30044 had the highest average of about 28. According to the map in Tableau, it is in the $51,100-61,300 income bracket. However, this zipcode in our data is solely representing the Gwinnett School of Mathematics, Science, and Technology which is an outlier as mentioned earlier, so this zipcode is an exception. The 2nd, 3rd, and 4th highest zipcodes of 30022, 30062, and 30269 are all in income brackets of 81,000 to 250,000 dollars per year according to tableau. 30022, 30062, and 30005 all had average ACT composite scores in 2016 of about 25. In particular, according to incomebyzipcode 30022 has a median household income of 105,988 dollars, 30062 has a median housheold income of 99,101 dollars, 30269 has a median household income of 95,837 dollars. With the expection of 30044, it appears that the zip codes with the three highest average ACT scores in 2016 have a median household income that is more than double than the zipcodes with the three lowest average ACT scores. It also appeared that top performing zip codes such as 30044, 30022, and 30062 have populations of at least 40,000 people, Hometownlocator so it appears that it is relatively hard for a very rural zip code to be performing highly.

Conclusion

My hypothesis appears to be true that there is a strong relationship between average ACT scores and median household income by zip code in Georgia.

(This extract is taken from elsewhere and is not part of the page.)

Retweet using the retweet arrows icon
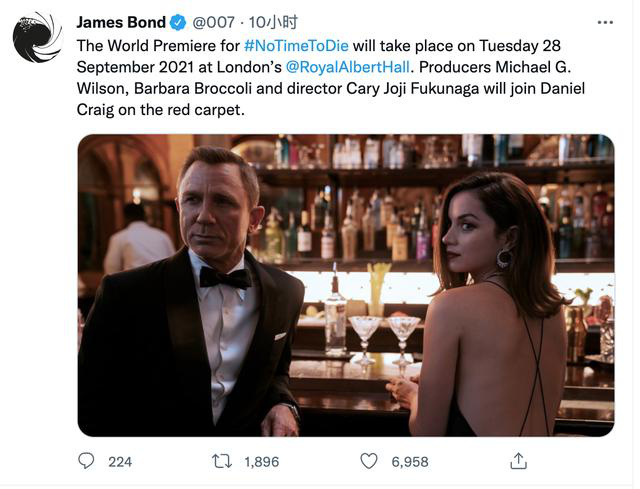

My map in tableau indicated that many of the zip codes who perform the best on the ACT are located in the Atlanta area. The zip codes with the largest circles tended to have median household incomes of at least 95,837 dollars. Additionally, based on the bar charts that I generated in R, there defintely appears to be a trend in which the zip codes that have lower average ACT scores tend to have lower median household incomes than zip codes with higher average ACT scores. For instance, the zip codes with the four lowest average ACT composite scores in 2016 all had median household incomes of $42,100 or lower. On the other hand the top four zip codes, excluding 30044 which is an outlier as mentioned earlier, have a median household income of 95,837 dollars or higher. We can conclude that there appears to be a significant difference in average ACT composite scores in 2016 for zip codes that are lower-income in comparison to zip code in higher-income areas. The same can be said for average ACT scores by school in which schools that score higher tend to be in zip codes that have higher median household incomes. While the schools and zipcodes who performed the lowest on the ACT were spread out around Georgia, it appeared that generally zip codes who were peforming the best have populations that tend to be larger than zip codes who perform the worst. I would like to further my research by looking at how average ACT scores in zip codes can be influenced by other demographics such as race and ethnicity.